Speed up again to the 1950s and another burst of medical developments. This time the cost of healthcare goes up significantly and suddenly affording it is often dependent on whether you have the aforementioned employment with good benefits. Healthcare is further cemented as a commodity earned through well-paid forms of labor which in turn is influenced by one’s social positionality.
The increase in the cost of medical care can in part be attributed to the medical breakthroughs and increased range of care hospitals were able to offer. However, with more insured patients, providers realized that the insurers were largely leaving it up to them to set prices. It was no longer a matter of asking the human in front of you for $200 but was now a bill sent off and a reimbursement received from a distant company. The higher the bill, the higher the reimbursement. From the perspective of providers, the U.S. healthcare system rewarded high prices.
The effects of providers charging high prices rippled out. Non-profit insurers were slowly (over the latter half of the century) forced to switch to a for-profit model or go out of business. In order to remain competitive health insurers were forced to focus on business growth over healthcare access. The amount of money health insurers actually spent on healthcare decreased.
On the facility side, healthcare deserts have appeared in areas, often rural, where it is not profitable to provide healthcare. Such deserts further emphasize that the system is not incentivized to provide healthcare but rather to turn profits.
By the 1960s it became unavoidably apparent that packaging health insurance as a supplementary employment benefit left out large swathes of the population. Medicare and Medicaid (publicly funded health insurance for those over 65 and those under a certain income threshold respectively) were deployed. However, while insurance coverage expanded it did so without changing fundamental levers in the market. Healthcare in the US remained driven by profit. The health care facilities that survive are those that make money vs those that provide the best care.
Today health is not distributed equally. Education, socioeconomic status, race, immigration status, and gender identity – all these identities and more are associated with your health outcomes. These inequities are symptomatic of a system that has linked access to healthcare to forms of labor deemed socially desirable. Further, the delivery of healthcare in the U.S. is foundationally tied to a system that rewards prioritizing profits. Just as in the 1960s, improving healthcare access, affordability, and outcomes remains complicated by the fact we are working in a system with conflicting goals. To make money vs to cultivate health.
The work I am now embarking on at CCHI – creating a more equitable, affordable, and accessible health care system for Coloradans – is an exercise in transformation. It is taking a system and recreating it so that all its mechanisms work to support that singular goal. It is complicated and messy and involves a truly unbelievable amount of acronyms. But this mess and confusion is part of the healthcare system’s defense.

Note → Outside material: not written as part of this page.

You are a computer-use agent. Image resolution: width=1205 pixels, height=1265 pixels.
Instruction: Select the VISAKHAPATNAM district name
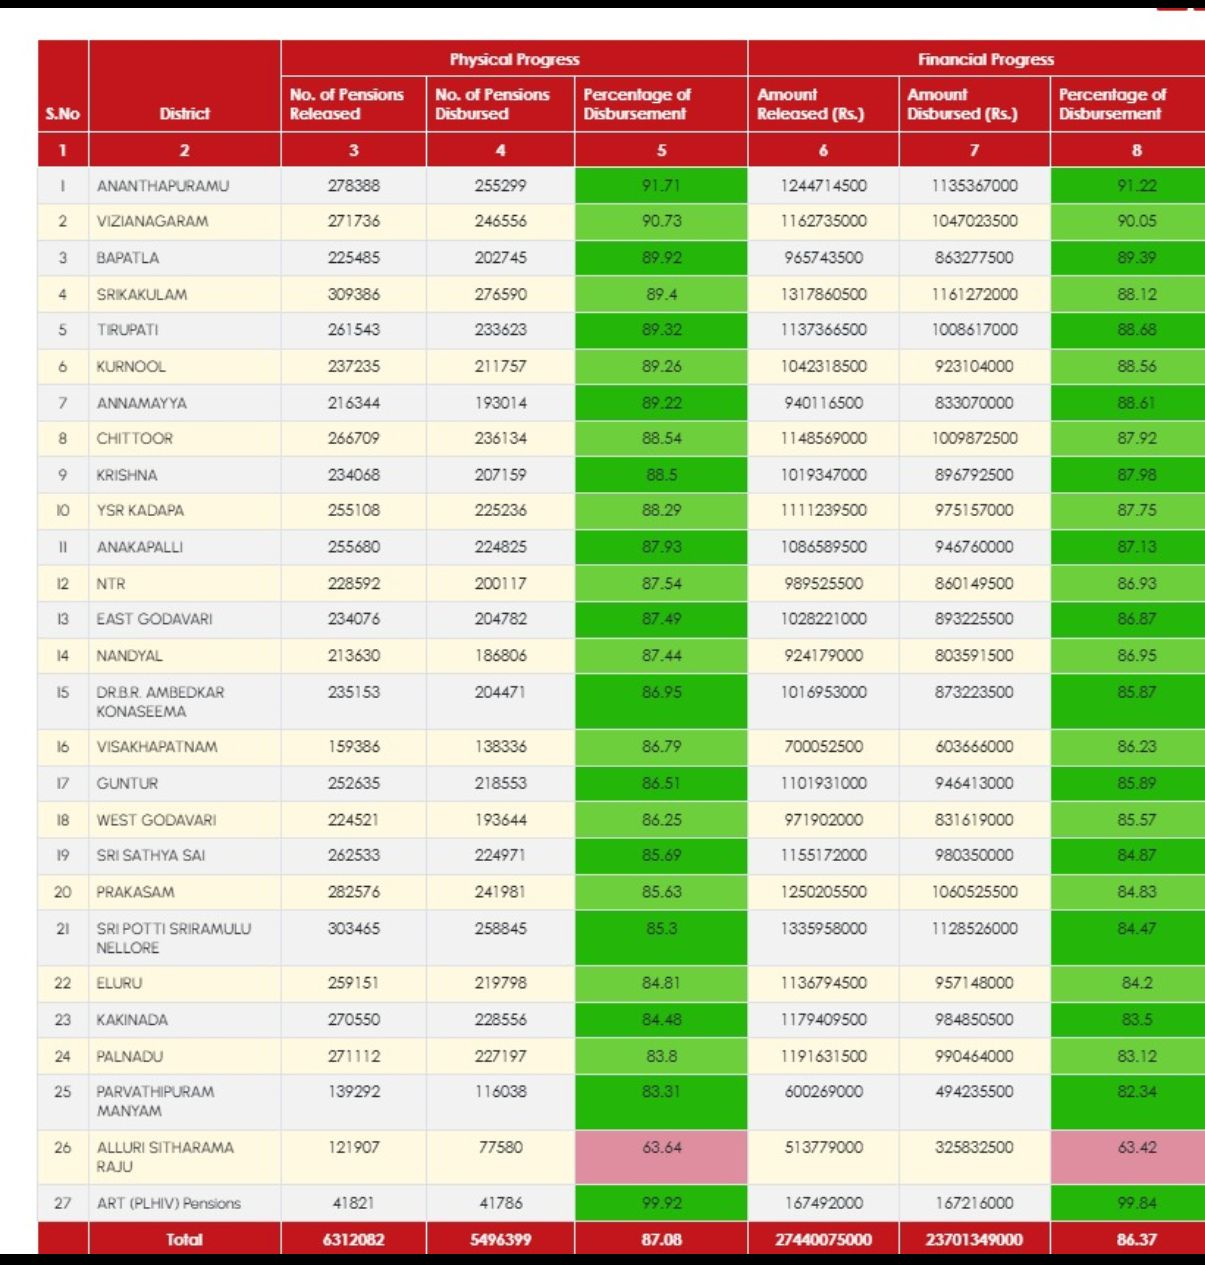157,747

The healthcare system does not want to be understood. Being easily comprehensible would reveal ugly truths (i.e. how many decisions are being made based on profits versus patient needs). But it is desperately important to find ways to communicate these truths. Both in order to understand how to change these systems and to communicate these avenues for change with the public.
It took me a month to get to this level of understanding and I still have an incredibly far way to go when it comes to the healthcare market and health policy. However, just the understanding of why my co-worker’s poster is true fuels the questions I now ask and my conviction toward system-level transformation. I look forward to continuing to untangle the mess just as I look forward to the day the poster’s message is no longer pertinent.